Su madre se carcajeó con fuerza.

―¿Es en serio? ―interrogó cuando la miró con el rostro serio.

―Claro que sí. De lo contrario, no habría perdido mi preciado tiempo para escribir una lista que no valía la pena, sin embargo me dediqué a ello, y puedo decirte que es estupenda ―admitió haciéndose la interesante.

―Qué pérdida de tiempo ―contestó su madre revoleando los ojos.

―Pues para mí no lo fue.

―¿Y con quién piensas casarte? ¿Con el hijo de algún empresario muy conocido o con un príncipe? ―bromeó Morena entre risas.

―Mi príncipe azul será empresario ―sonrió con alegría.

―Qué pavadas ―volvió a revolear los ojos―. A ver si aterrizas en el planeta tierra, Nieves ―emitió con seriedad.

―Si tú te casaste con uno, ¿por qué yo no puedo?

―Porque los tiempos cambiaron y no creas que los empresarios de hoy día son como lo es tu padre... Por como eres tú, necesitas otra clase de hombre.

―¿Acaso no merezco alguien bien?

―Por supuesto que sí, pero no tiene porqué ser un empresario. Hay muchos hombres fuera del mundo empresarial que son hombres de bien.

―Pero me gustan los de traje y que huelan bien.

―Cualquier hombre con otro trabajo puede hacer eso también, Nieves.

―Pero yo quiero seguir viviendo como una princesa.

―Ya veo... Jamás pensé que mi hija fuese una interesada ―dijo indignada la mujer.

―Solo un poquitito ―rió entre dientes.

―Con el dinero no llegas a nada, ¿eso lo sabías?

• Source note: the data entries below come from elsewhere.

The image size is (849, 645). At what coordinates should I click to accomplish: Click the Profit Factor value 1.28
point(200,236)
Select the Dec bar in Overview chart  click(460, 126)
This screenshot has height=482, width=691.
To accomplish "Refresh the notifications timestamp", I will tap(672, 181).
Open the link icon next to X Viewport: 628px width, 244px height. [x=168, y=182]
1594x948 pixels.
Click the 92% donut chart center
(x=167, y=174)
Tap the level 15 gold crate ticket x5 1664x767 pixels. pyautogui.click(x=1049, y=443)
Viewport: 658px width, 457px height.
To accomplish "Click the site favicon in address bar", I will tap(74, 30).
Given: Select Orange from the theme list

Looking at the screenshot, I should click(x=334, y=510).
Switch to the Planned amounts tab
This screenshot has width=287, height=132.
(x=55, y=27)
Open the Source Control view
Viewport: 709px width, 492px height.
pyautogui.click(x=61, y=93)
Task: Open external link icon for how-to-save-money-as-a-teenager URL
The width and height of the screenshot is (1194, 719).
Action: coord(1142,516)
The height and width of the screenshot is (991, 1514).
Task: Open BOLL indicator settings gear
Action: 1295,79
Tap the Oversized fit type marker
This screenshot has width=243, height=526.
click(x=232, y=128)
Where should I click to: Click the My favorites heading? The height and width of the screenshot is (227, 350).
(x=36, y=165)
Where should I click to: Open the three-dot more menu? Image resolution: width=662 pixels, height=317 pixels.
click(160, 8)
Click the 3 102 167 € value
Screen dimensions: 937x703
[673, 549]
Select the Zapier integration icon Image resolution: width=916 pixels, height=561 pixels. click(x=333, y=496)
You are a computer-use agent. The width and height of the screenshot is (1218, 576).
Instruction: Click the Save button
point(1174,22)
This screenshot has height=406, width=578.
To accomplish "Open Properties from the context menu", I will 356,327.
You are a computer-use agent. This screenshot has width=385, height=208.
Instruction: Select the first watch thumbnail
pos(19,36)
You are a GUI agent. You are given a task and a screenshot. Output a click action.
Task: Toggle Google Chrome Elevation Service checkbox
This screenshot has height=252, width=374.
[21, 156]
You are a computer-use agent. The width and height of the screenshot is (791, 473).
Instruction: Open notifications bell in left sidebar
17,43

―Con el dinero puedes tener muchas cosas ―respondió sentándose frente a la mesa de jardín.

―Pero no un hombre que te quiera de verdad.

Nieves quedó callada ante la confesión de su madre. Le daba fastidio cuando se ponía así de sermonera. Solo se dedicó a merendar con ella y trató de cambiar de tópico.



Durante la noche y no siendo tan tarde, la música del vecino de la calle siguiente se escuchaba hasta dentro del cuarto de la muchacha, con furia echó a un lado las sábanas y el cobertor, y salió de la cama. Se encaminó hacia el balcón y gritó;

―¡Apaga esa música de porquería! ―la voz sonó clara y rabiosa―, ¡hay gente que quiere dormir, idiota! ―reanudó el griterío.

El perro comenzó a ladrar en el jardín trasero de aquella casa, la música cesó y la figura de un hombre apareció para calmar al animal.

―¿Podrías apagar esa música? ¡Mis oídos no quieren escuchar tu porquería! Necesito dormir ―exclamó con sequedad.

―Es sábado ―escupió tajante―. Y es mi casa, hago lo que se me da la recalcada gana hacer ―espetó con enojo pero fuerte para que ella lo escuchara.

―Sinvergüenza ―habló entre dientes con molestia.

Nieves entró a su habitación y el hombre también.

Pronto la música sonó de nuevo y esta vez con más volumen. La joven apretó los dientes ahogando un grito desesperado y se puso de costado tapándose la cabeza con la almohada.

El último pensamiento de ella antes de quedarse completamente dormida había sido que el vecino era un insolente.